**WRITTEN PROBLEM**
Starting at the line containing "You are a computer-use agent." and ending after the line containing "[x=254, y=46]", rewrite those rows with the requests kept and 86 added to each coordinate number in the answers. Leave out the pictures.

**DATASET ROWS**
★ ★ ★ ★ ★

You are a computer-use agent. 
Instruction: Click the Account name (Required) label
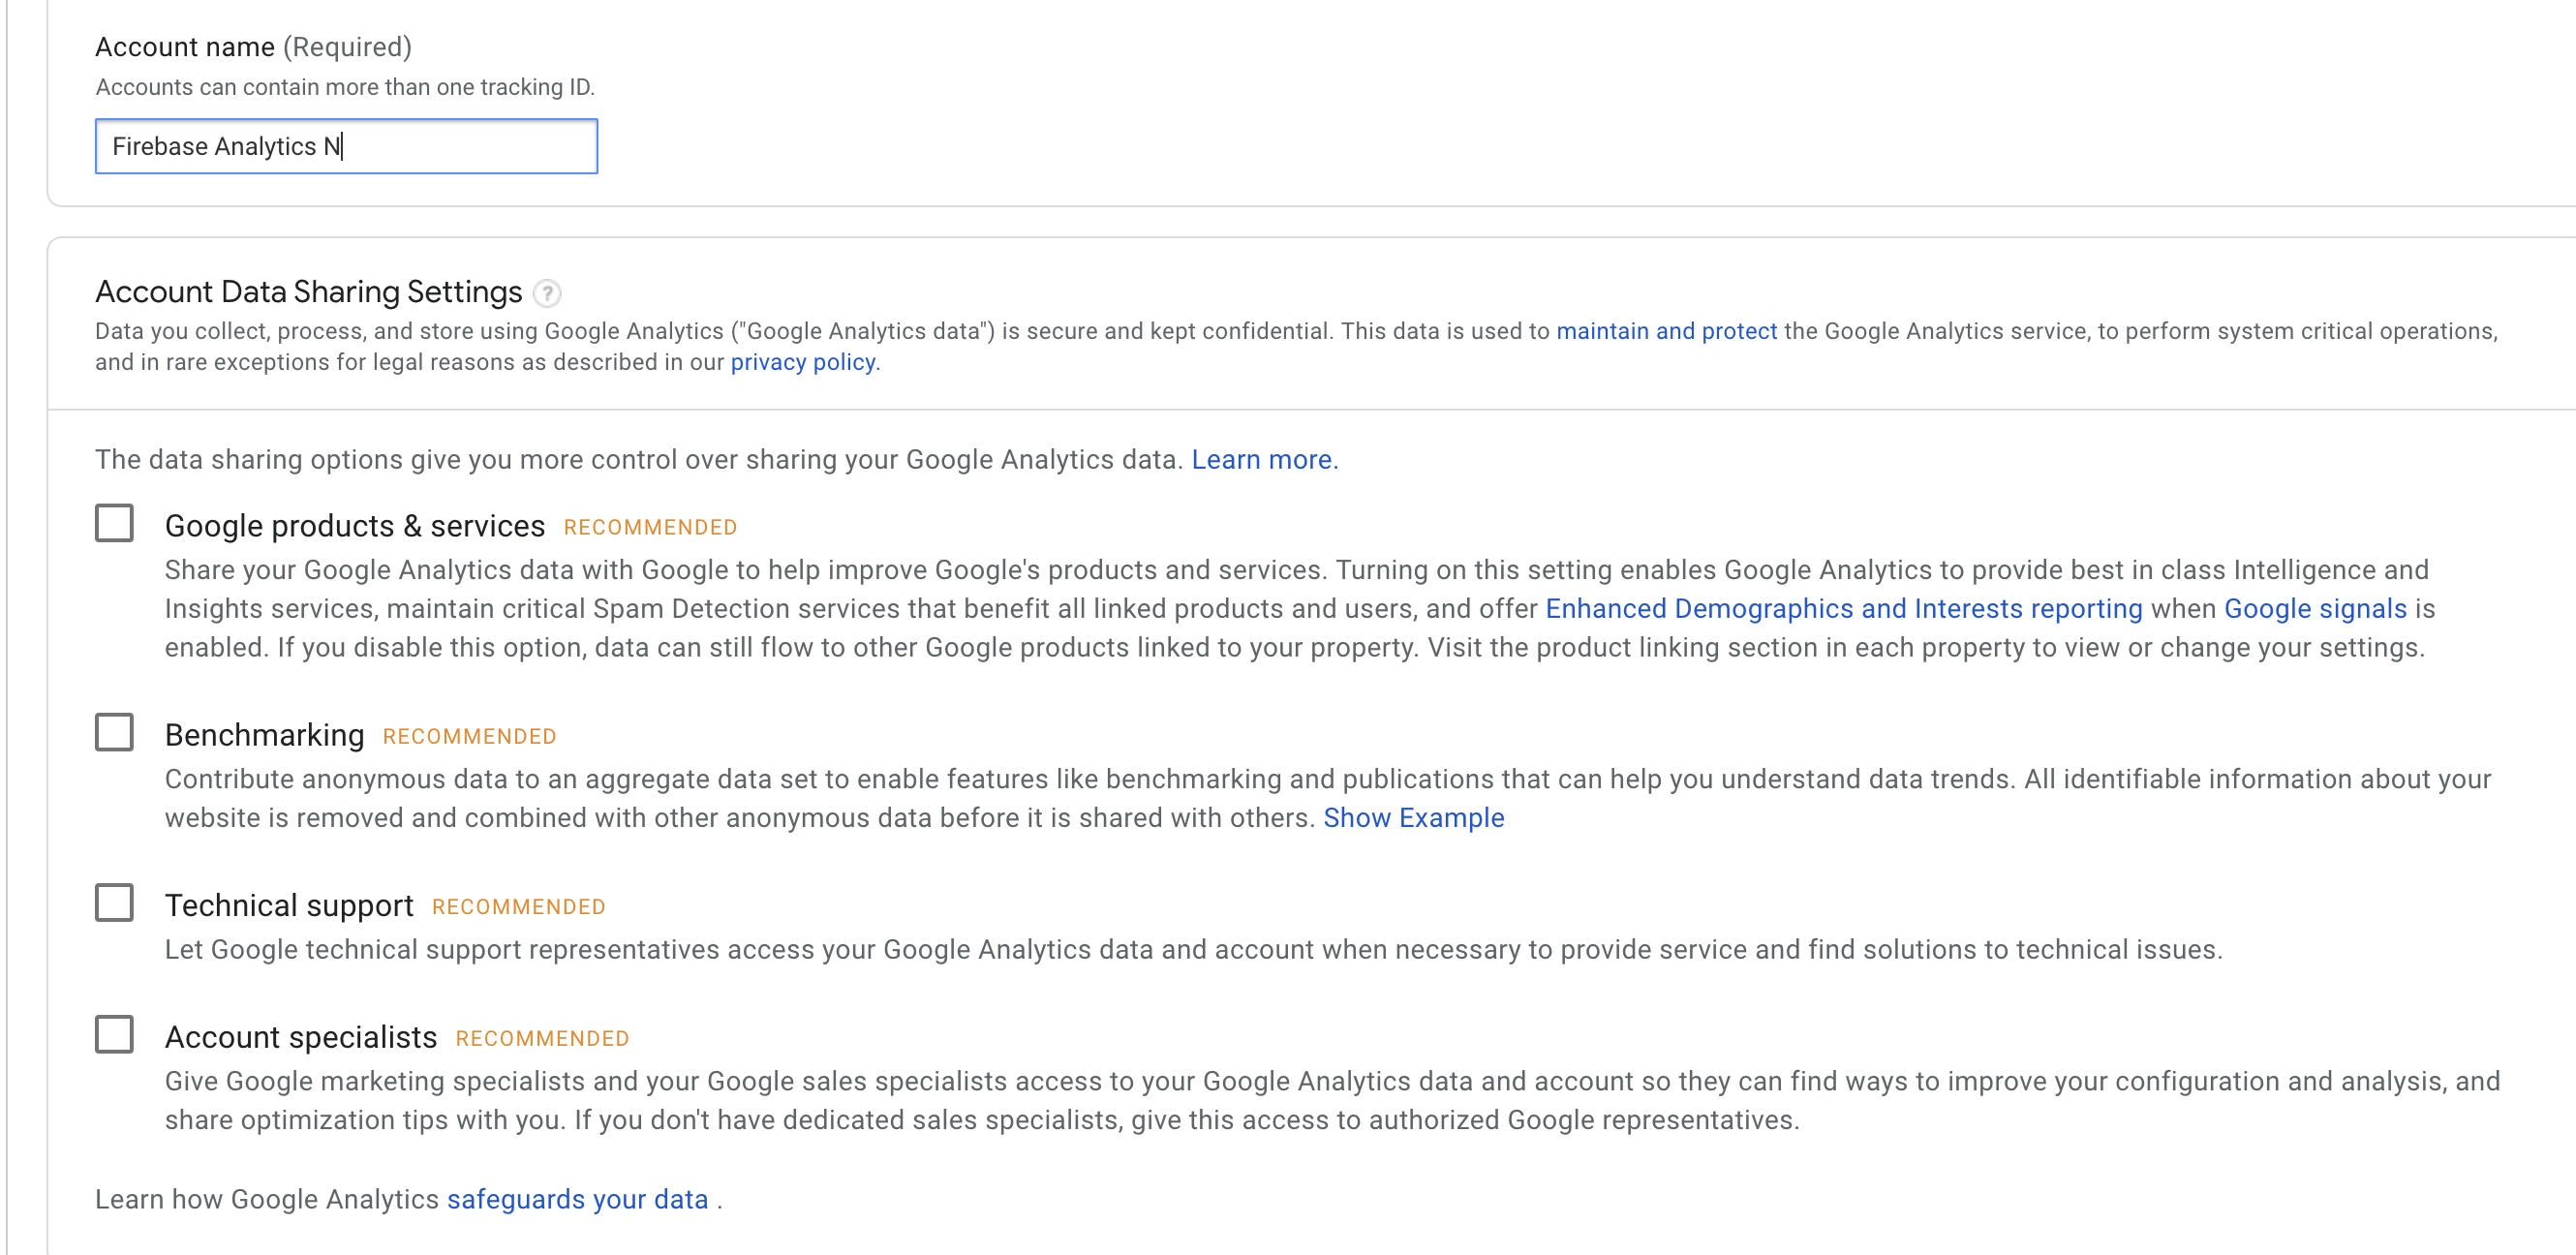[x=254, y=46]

★ ★ ★ ★ ★

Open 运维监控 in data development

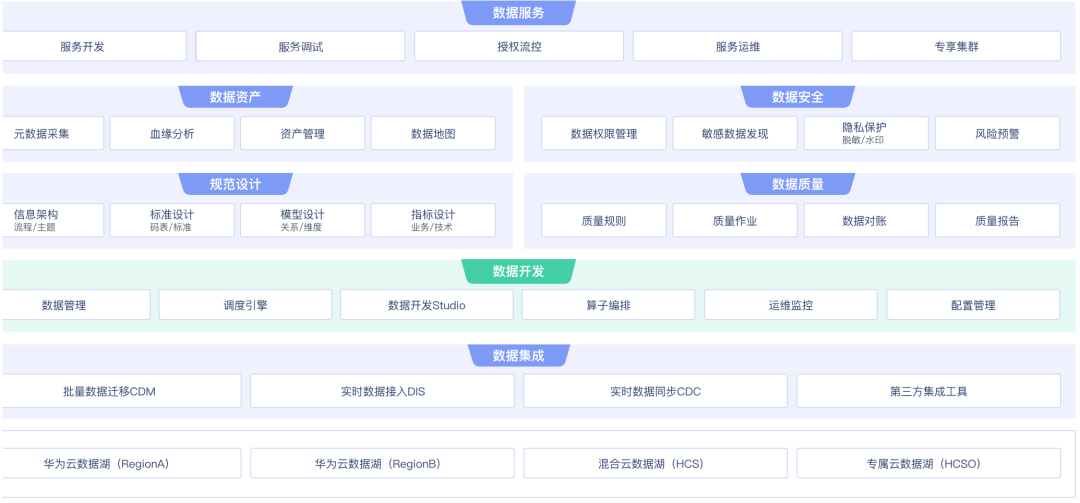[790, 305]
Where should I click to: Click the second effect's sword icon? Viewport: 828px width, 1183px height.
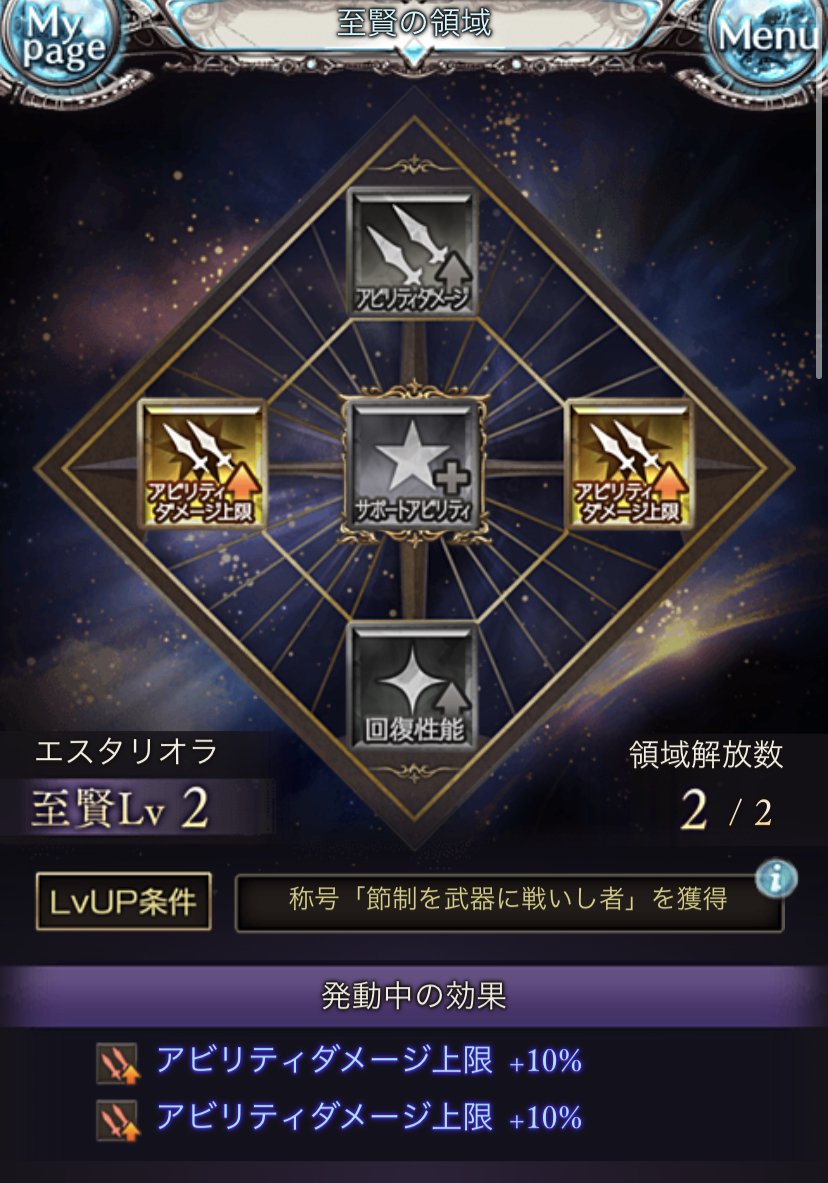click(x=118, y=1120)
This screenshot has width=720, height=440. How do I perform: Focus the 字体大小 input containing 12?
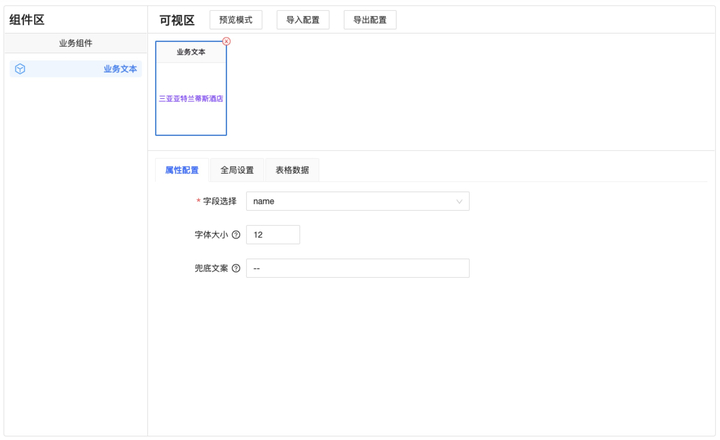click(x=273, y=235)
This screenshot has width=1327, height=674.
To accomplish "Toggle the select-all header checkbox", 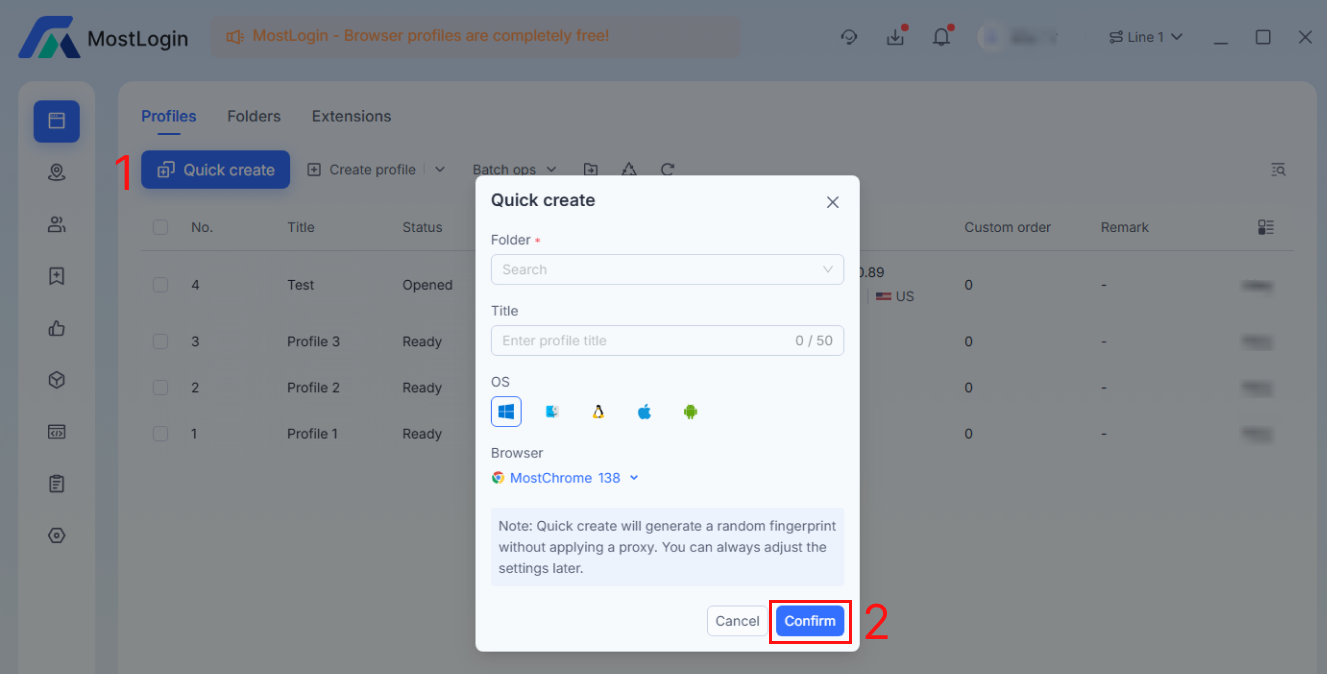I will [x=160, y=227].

★ ★ ★ ★ ★

**THE SOLUTION**
You are a computer-use agent. 
Instruction: Click the Account name (Required) label
[x=340, y=132]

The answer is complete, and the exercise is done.